■ WHAT TO WORK ON: Output these lines as a Markdown table with the columns No. and Line, numbering each row and skipping blank lines. Leave the pictures out of the answer.

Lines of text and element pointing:
★ ★ ★

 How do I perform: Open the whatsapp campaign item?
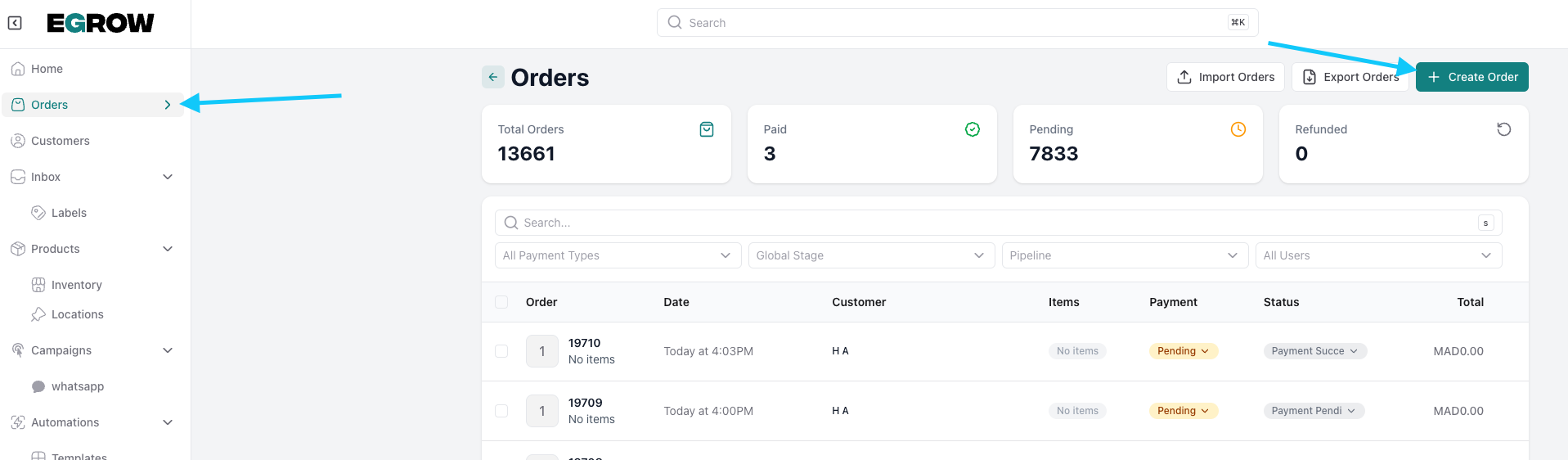coord(77,386)
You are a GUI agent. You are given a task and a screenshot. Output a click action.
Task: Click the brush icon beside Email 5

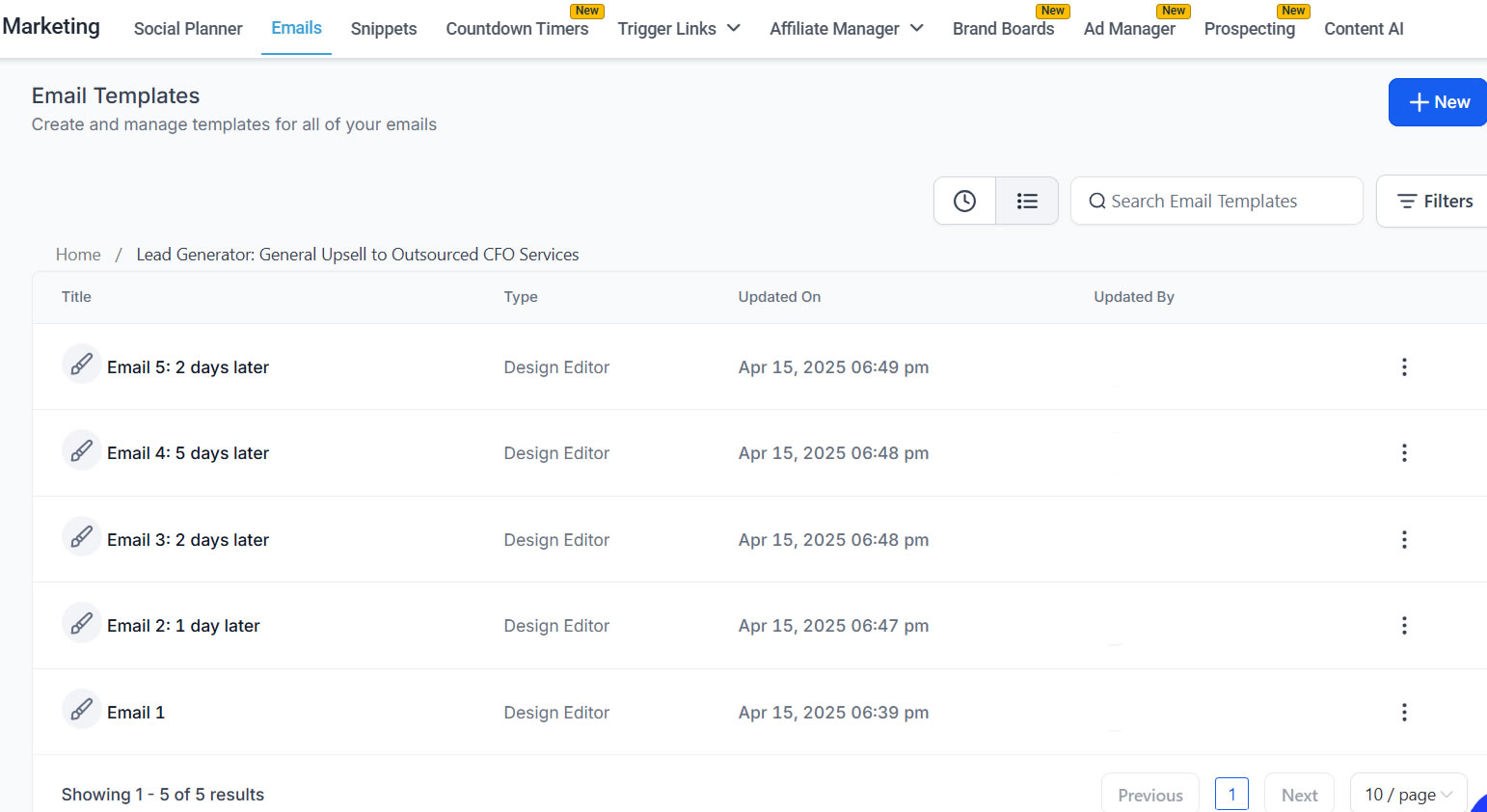82,365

★ ★ ★

■ FINISHED EXERCISE:
| No. | Line |
|---|---|
| 1 |  How do I perform: Open the whatsapp campaign item? |
| 2 | coord(77,386) |
| 3 | You are a GUI agent. You are given a task and a screenshot. Output a click action. |
| 4 | Task: Click the brush icon beside Email 5 |
| 5 | 82,365 |